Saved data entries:
....................
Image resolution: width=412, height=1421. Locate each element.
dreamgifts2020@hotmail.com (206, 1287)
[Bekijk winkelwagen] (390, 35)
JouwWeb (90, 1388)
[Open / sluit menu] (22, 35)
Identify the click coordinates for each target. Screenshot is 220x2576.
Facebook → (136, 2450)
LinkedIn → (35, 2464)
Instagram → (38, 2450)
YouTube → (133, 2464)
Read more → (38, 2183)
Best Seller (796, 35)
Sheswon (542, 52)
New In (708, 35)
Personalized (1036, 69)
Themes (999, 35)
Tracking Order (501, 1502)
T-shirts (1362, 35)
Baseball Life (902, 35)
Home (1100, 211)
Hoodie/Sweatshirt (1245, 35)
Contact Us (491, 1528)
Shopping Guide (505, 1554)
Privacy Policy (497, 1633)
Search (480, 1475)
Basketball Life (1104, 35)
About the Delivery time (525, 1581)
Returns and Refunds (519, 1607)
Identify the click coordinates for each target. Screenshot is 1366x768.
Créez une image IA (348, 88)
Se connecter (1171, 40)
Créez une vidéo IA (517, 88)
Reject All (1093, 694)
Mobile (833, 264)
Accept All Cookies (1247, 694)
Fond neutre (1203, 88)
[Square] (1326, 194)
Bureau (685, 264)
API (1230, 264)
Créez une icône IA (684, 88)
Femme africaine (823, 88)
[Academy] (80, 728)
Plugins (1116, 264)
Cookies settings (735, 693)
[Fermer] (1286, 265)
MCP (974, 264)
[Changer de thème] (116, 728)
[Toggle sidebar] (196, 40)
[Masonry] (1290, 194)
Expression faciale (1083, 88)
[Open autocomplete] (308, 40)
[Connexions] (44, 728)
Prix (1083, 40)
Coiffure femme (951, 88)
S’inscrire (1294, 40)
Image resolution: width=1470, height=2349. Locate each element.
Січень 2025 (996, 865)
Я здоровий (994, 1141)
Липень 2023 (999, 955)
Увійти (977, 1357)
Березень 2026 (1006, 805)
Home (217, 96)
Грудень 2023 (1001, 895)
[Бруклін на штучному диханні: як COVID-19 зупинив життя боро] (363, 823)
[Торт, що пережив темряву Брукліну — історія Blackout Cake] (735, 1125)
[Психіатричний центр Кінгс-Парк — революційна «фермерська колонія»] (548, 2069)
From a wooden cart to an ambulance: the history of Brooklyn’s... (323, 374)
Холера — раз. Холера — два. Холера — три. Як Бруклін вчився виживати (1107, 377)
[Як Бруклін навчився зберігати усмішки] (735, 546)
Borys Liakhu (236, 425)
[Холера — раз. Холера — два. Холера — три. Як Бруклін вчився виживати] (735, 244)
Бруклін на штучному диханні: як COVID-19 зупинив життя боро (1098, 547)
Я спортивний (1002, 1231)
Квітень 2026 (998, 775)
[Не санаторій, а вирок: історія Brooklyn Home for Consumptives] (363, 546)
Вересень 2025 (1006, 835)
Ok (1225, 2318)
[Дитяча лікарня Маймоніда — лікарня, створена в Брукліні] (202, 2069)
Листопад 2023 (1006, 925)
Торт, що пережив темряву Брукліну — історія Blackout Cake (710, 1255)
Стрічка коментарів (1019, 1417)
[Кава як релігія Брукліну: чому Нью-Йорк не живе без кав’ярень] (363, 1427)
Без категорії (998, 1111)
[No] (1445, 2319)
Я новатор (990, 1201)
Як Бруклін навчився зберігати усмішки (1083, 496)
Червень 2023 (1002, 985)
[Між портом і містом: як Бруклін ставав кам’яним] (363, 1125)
....................
> What you have to do:
An exact, complete copy of the lines above from the one with "Грудень 2023 (1001, 895)" through the one with "[Як Бруклін навчився" is the whole answer.

> Your response:
Грудень 2023 (1001, 895)
[Бруклін на штучному диханні: як COVID-19 зупинив життя боро] (363, 823)
[Торт, що пережив темряву Брукліну — історія Blackout Cake] (735, 1125)
[Психіатричний центр Кінгс-Парк — революційна «фермерська колонія»] (548, 2069)
From a wooden cart to an ambulance: the history of Brooklyn’s... (323, 374)
Холера — раз. Холера — два. Холера — три. Як Бруклін вчився виживати (1107, 377)
[Як Бруклін навчився зберігати усмішки] (735, 546)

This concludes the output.